The board skips over the essential privacy problem with the 702 “upstream” program: that the government has access to or is acquiring nearly all communications that travel over the Internet. The board focuses only on the government’s methods for searching and filtering out unwanted information. This ignores the fact that the government is collecting and searching through the content of millions of emails, social networking posts, and other Internet communications, steps that occur before the PCLOB analysis starts. This content collection is the centerpiece of EFF’s Jewel v. NSA case, a lawsuit battling government spying filed back in 2008.
The board’s constitutional analysis is also flawed. The Fourth Amendment requires a warrant for searching the content of communication. Under Section 702, the government searches through content without a warrant. Nevertheless, PLCOB’s analysis incorrectly assumes that no warrant is required. The report simply says that it “takes no position” on an exception to the warrant requirement when the government seeks foreign intelligence. The Supreme Court has never found this exception.
PCLOB findings rely heavily on the existence of government procedures. But, as Chief Justice Roberts recently noted: "the Founders did not fight a revolution to gain the right to government agency protocols." Justice Roberts’ thoughts are on point when it comes to NSA spying—mass collection is a general warrant that cannot be cured by government’s procedures.

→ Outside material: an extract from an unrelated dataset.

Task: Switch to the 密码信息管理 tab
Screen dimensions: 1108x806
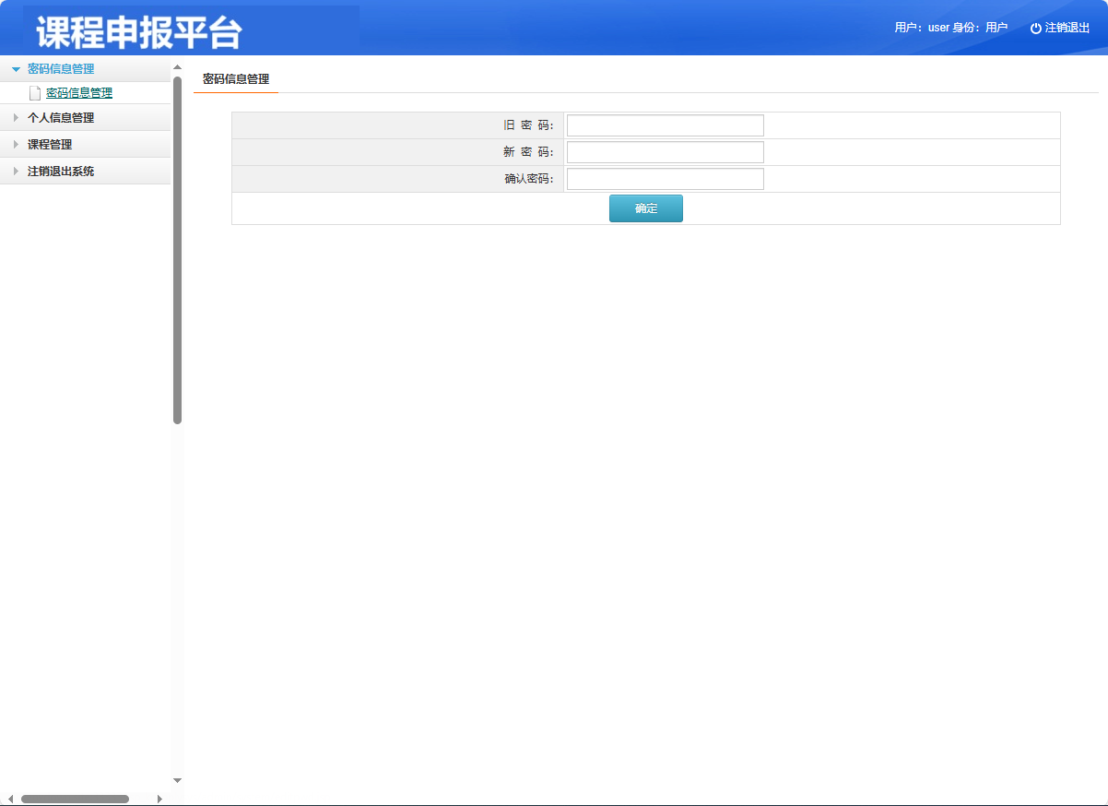Action: pos(235,78)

The PCLOB's proposed reforms for Section 702 are an anemic set of recommendations that will do little to stop excessive surveillance. For example, rather than rein in government communications searches, the PCLOB simply asks the NSA to study the issue.
The PCLOB report provides the public with much needed information about how the 702 program works. But the legal analysis is incorrect and the report fails to offer effective reforms. The government's collection and search of Americans' communications without a warrant or individually approved court order is barred by the Constitution and must be stopped. We look forward to continuing such arguments in Jewel v. NSA, our ongoing case against the NSA's mass spying programs.